An exact transcript of the records is what this task asks for.

[Stored items]
------------------------------------

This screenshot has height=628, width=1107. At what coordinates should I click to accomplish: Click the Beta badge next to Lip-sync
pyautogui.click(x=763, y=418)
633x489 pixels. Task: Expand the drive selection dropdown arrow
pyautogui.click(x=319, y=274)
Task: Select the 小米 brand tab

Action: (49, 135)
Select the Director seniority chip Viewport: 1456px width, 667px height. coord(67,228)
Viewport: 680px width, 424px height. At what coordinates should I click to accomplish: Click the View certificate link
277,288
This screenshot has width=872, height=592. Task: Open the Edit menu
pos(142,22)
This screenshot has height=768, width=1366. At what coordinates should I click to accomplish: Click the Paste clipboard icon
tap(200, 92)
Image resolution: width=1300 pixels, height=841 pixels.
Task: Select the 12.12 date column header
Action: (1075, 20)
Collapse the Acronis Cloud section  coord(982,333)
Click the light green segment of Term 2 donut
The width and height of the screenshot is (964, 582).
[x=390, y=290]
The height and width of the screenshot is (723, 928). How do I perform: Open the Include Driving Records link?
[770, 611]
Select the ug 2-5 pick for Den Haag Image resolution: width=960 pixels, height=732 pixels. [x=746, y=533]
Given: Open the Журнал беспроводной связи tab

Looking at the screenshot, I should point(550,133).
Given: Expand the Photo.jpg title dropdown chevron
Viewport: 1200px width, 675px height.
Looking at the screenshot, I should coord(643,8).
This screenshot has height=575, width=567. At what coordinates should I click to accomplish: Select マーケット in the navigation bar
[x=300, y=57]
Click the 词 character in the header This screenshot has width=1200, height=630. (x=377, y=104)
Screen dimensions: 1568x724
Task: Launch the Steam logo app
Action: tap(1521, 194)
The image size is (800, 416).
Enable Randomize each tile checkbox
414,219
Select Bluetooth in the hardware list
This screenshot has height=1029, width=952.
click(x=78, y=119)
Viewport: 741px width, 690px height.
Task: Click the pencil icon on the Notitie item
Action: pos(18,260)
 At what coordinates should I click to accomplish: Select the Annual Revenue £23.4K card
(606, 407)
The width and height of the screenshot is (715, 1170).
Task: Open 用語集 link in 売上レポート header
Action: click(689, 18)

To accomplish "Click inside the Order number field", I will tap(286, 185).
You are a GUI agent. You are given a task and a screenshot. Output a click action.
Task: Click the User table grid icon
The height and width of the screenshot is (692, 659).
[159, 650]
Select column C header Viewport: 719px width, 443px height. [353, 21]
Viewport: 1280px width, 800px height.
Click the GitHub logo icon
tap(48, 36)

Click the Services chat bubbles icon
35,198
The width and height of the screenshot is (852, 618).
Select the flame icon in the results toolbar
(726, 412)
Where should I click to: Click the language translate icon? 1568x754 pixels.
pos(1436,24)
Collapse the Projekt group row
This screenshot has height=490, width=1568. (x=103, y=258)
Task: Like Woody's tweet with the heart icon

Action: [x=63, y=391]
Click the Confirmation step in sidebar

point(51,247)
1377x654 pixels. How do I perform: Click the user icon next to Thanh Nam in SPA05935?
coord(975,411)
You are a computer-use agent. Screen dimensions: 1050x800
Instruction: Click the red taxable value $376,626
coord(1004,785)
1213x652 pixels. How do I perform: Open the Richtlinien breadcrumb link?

------------------------------------

- **ANSWER TO THIS TASK**:
This screenshot has height=628, width=1107. At what coordinates should I click to accomplish: Click the Beta badge next to Lip-sync
pyautogui.click(x=763, y=418)
633x489 pixels. Task: Expand the drive selection dropdown arrow
pyautogui.click(x=319, y=274)
Task: Select the 小米 brand tab

Action: (49, 135)
Select the Director seniority chip Viewport: 1456px width, 667px height. coord(67,228)
Viewport: 680px width, 424px height. At what coordinates should I click to accomplish: Click the View certificate link
277,288
This screenshot has width=872, height=592. Task: Open the Edit menu
pos(142,22)
This screenshot has height=768, width=1366. At what coordinates should I click to accomplish: Click the Paste clipboard icon
tap(200, 92)
Image resolution: width=1300 pixels, height=841 pixels.
Task: Select the 12.12 date column header
Action: (1075, 20)
Collapse the Acronis Cloud section  coord(982,333)
Click the light green segment of Term 2 donut
The width and height of the screenshot is (964, 582).
[x=390, y=290]
The height and width of the screenshot is (723, 928). How do I perform: Open the Include Driving Records link?
[770, 611]
Select the ug 2-5 pick for Den Haag Image resolution: width=960 pixels, height=732 pixels. [x=746, y=533]
Given: Open the Журнал беспроводной связи tab

Looking at the screenshot, I should point(550,133).
Given: Expand the Photo.jpg title dropdown chevron
Viewport: 1200px width, 675px height.
Looking at the screenshot, I should coord(643,8).
This screenshot has height=575, width=567. At what coordinates should I click to accomplish: Select マーケット in the navigation bar
[x=300, y=57]
Click the 词 character in the header This screenshot has width=1200, height=630. (x=377, y=104)
Screen dimensions: 1568x724
Task: Launch the Steam logo app
Action: tap(1521, 194)
The image size is (800, 416).
Enable Randomize each tile checkbox
414,219
Select Bluetooth in the hardware list
This screenshot has height=1029, width=952.
click(x=78, y=119)
Viewport: 741px width, 690px height.
Task: Click the pencil icon on the Notitie item
Action: pos(18,260)
 At what coordinates should I click to accomplish: Select the Annual Revenue £23.4K card
(606, 407)
The width and height of the screenshot is (715, 1170).
Task: Open 用語集 link in 売上レポート header
Action: click(689, 18)

To accomplish "Click inside the Order number field", I will tap(286, 185).
You are a GUI agent. You are given a task and a screenshot. Output a click action.
Task: Click the User table grid icon
The height and width of the screenshot is (692, 659).
[159, 650]
Select column C header Viewport: 719px width, 443px height. [353, 21]
Viewport: 1280px width, 800px height.
Click the GitHub logo icon
tap(48, 36)

Click the Services chat bubbles icon
35,198
The width and height of the screenshot is (852, 618).
Select the flame icon in the results toolbar
(726, 412)
Where should I click to: Click the language translate icon? 1568x754 pixels.
pos(1436,24)
Collapse the Projekt group row
This screenshot has height=490, width=1568. (x=103, y=258)
Task: Like Woody's tweet with the heart icon

Action: [x=63, y=391]
Click the Confirmation step in sidebar

point(51,247)
1377x654 pixels. How do I perform: Click the user icon next to Thanh Nam in SPA05935?
coord(975,411)
You are a computer-use agent. Screen dimensions: 1050x800
Instruction: Click the red taxable value $376,626
coord(1004,785)
1213x652 pixels. How do I perform: Open the Richtlinien breadcrumb link?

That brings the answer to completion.